La svolta della settimana che – per la seconda volta nella storia – ha visto la rielezione del capo dello Stato è alle undici del mattino del sabato. Matteo Salvini ha appena annunciato il sì alla rielezione di Sergio Mattarella. Si ferma un attimo in un angolo, al secondo piano di Montecitorio: «Io il grande sconfitto? Ho fatto diciotto riunioni, tutte inutili. Ho proposto nomi importanti, tutti bruciati. Ho detto alla sinistra: fateli voi, i nomi. Hanno risposto: Belloni, e poi se la sono bruciata loro. Basta. Mattarella resta al Quirinale, Draghi a Palazzo Chigi, i ministri e i parlamentari al loro posto»; e che cominci la campagna elettorale, l’unico contesto in cui Salvini dopo i disastri di questi giorni si sente davvero a proprio agio.
Giorgia Meloni twitta: «Salvini propone di andare tutti a pregare Mattarella di fare un altro mandato. Non voglio crederci». Parole quasi sprezzanti per sancire che il centrodestra non esiste più, a questo punto ognuno per sé; e la Lega potrebbe prenderla in parola e lanciare la riforma proporzionale, graditissima ai democristiani del Pd, ai 5 Stelle e a Forza Italia. Dal suo letto d’ospedale, Berlusconi fa sapere che va bene così: se il capo dello Stato non può essere lui, meglio che non sia nessun altro; si va avanti con quello che c’era già.

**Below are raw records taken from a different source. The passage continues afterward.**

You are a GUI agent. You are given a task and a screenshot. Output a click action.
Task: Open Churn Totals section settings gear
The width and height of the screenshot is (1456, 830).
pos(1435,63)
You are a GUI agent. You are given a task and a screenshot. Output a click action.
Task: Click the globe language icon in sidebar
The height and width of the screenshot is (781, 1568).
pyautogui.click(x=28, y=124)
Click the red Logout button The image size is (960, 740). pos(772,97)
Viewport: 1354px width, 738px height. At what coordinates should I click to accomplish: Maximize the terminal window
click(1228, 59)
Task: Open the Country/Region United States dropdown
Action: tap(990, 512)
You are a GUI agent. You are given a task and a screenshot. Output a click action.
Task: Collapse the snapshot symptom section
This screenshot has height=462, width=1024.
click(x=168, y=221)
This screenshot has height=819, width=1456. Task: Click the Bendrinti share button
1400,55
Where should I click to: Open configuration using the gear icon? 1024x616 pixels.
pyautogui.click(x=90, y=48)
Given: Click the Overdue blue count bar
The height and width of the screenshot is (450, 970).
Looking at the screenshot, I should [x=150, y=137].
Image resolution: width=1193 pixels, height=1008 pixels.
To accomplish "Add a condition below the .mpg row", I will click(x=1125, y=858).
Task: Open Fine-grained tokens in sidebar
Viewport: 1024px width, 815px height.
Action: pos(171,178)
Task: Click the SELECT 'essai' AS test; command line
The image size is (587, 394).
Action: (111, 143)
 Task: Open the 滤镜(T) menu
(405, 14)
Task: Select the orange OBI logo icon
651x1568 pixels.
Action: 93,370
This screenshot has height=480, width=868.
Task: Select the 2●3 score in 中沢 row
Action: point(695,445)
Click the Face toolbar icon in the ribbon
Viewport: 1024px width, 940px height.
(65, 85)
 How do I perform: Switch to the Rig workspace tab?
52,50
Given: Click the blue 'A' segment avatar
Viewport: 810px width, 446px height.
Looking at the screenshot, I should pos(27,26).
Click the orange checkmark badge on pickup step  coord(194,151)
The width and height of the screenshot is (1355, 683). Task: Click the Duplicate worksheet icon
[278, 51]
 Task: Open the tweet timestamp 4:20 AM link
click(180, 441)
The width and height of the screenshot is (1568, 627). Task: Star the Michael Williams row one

In Transatlantico, Enrico Letta ha rimesso gli occhiali, che alle maratone tv si toglie perché la mascherina li appanna. Ha adottato la tecnica del Padova di Rocco, il catenaccio; è rimasto fermo, lasciando che gli altri andassero a sbattere. Ora dice: «Il Mattarella bis era il nostro sogno. È diventato realtà». Draghi però avrebbe garantito il Paese per sette anni; se nel 2023 la destra avrà la maggioranza in Parlamento, cosa accadrà? «Cercheremo di evitare che la destra abbia la maggioranza in Parlamento». Il ministro Andrea Orlando: «Aspettiamo a esultare, Salvini sarebbe capace di bruciare pure Mattarella». «Sergio è ignifugo» lo rassicura un peone. I peones, loro, sono decisamente allegri: sentono di aver sconfitto i tecnici e soprattutto di aver salvato lo stipendio, e pure la pensione.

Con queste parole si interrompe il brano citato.